Our Attempts to be “Somebody”

“Our worst sins arise out of the innate human fear that we are nobody” -Stanley Hauerwas

I read this quote a few weeks ago in a book by my friend, Stanley Hauerwas. This quote hit me like a ton of bricks when I really began to think about the truth imbedded in these simple words. Are we deathly afraid of being nobody? For me, the answer is an over-resounding yes. Maybe the more apt questions in regard to this inquiry begin with the words what and why.

What/Who the heck is a nobody? Perhaps this is what you are thinking right now. What comes to mind for you? Is it the person who has few friends, makes little money, and works at a job that is hardly desirable? What I mean by somebody is probably obvious to most, but if it is unclear let me begin by briefly explaining what I mean. This ever-elusive somebody is usually described in our culture as someone who is known by a wide array of people, but not just known, but also valued or esteemed in some way, shape, or form. Celebrities and politicians are a good but extreme example that give form to this abstraction. Not many of us will attain the “value” that celebrities and politicians evoke in our culture, but we will try to seek it out in smaller ways through self-promotion and by refining our image for the world to see.

The reason for this? One author writes that humans tend to operate out of scarcity. By saying this he means that our soul operates out of needs (be it for love, attention, care, value etc…) that are often left unsatisfied or only temporarily sustained. Thus, people increasingly invite their identity or sense of self to be determined by those around them. We are sick with this fear that everyday we have the potential to be a nobody and we desperately want to escape that by being deemed a somebody by our culture. The same writer who talks about scarcity also says that we are a culture of people with a case of hurry sickness. Ever heard of it? I have a case of it myself. It is this busyness that finds its roots in a lost sense of self. We have become professionals at conquering the fear of becoming a nobody by making sure that we are always doing something and never allowing for rest and recuperation because we are afraid what will find when we sit still. Perhaps we will find what we truly are in those silent moments, but who needs that…

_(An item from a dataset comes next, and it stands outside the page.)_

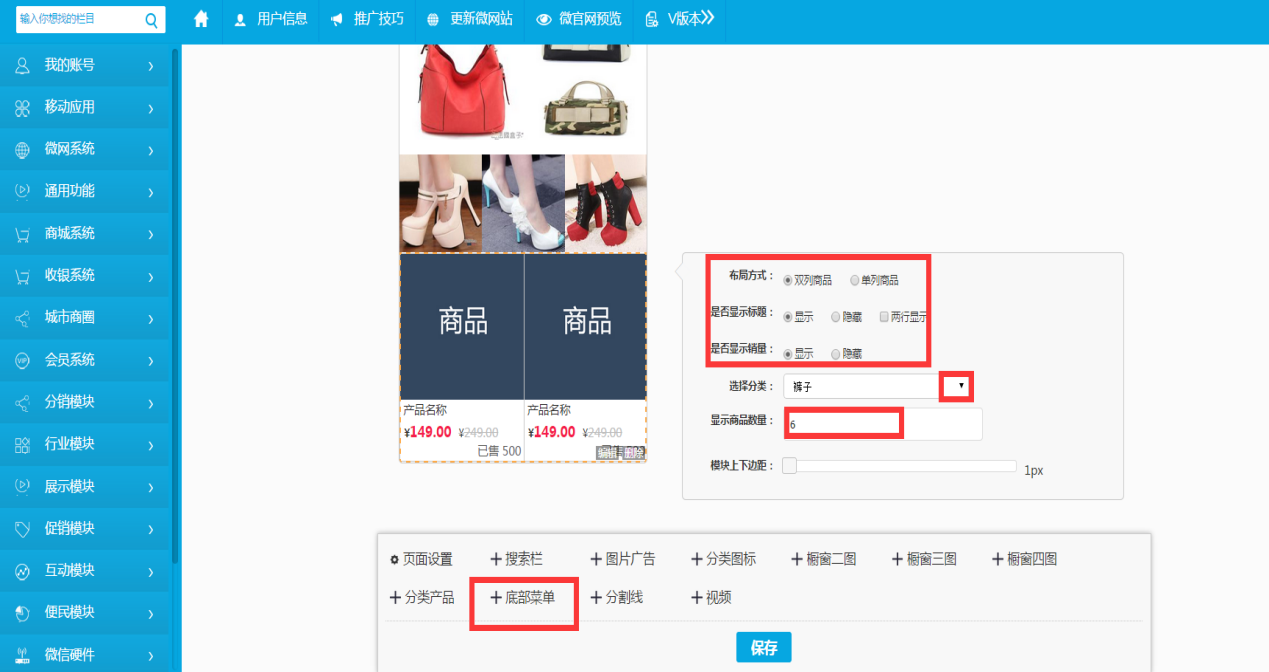Click the 我的账号 user icon

tap(22, 66)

We want someone or something to tell us that we are valued and we often will fixate on that goal until it comes to fruition or until we are left disastrously disappointed and lonely. We are confused about who we are and simultaneously afraid to wonder what we might find. We want to be a somebody and Hauerwas speaks to this by saying that our worst sins are actually attempts to be a somebody. We will lie, cheat, scheme, and lust in order to feel the fleeting warmth of someone who validates us and justifies us before all of creation. When stated in this way, it sounds ridiculous, but it’s true. One pastor says that “we want someone who we think the world of, to think the world of us!”. This could not be more true, but we are still left striving and in bondage to those who we think the world of and their opinion of us, which is often not what we hoped it would be.

I am not sure what you think of Jesus, but let us just assume that he was indeed who he said he was for one moment (that is, very God and very man). The apostle Paul wrote this about Jesus, “who, though he [Jesus] was in the form of God, did not count equality with God a thing to be grasped, but made himself nothing, taking the form of a servant, being born in the likeness of men.” Paul goes on to write that this Jesus humbled himself and was obedient, even to the point of death on a cross. Jesus, who was very God and very man, made himself a nobody. He intentionally became a servant to humanity even while being the form of God. If there ever was a somebody, it was Jesus. Yet, in this text, we find that he made himself nothing and a nobody. Yes, it is indeed nonsensical.

Perhaps our attempts to be a somebody are not only arrogant, but also a result of a misplaced and misguided sense of who we are in an age that tries to define us through materials, accolades, and what numerical value others place on us. We need someone who we think the world of to also think the world of us and only then will our hurry sickness and our fear that we are a nobody slowly begin to heal.

Jesus became a nobody. What might that mean for us in our attempts to be “somebody” in this day and age?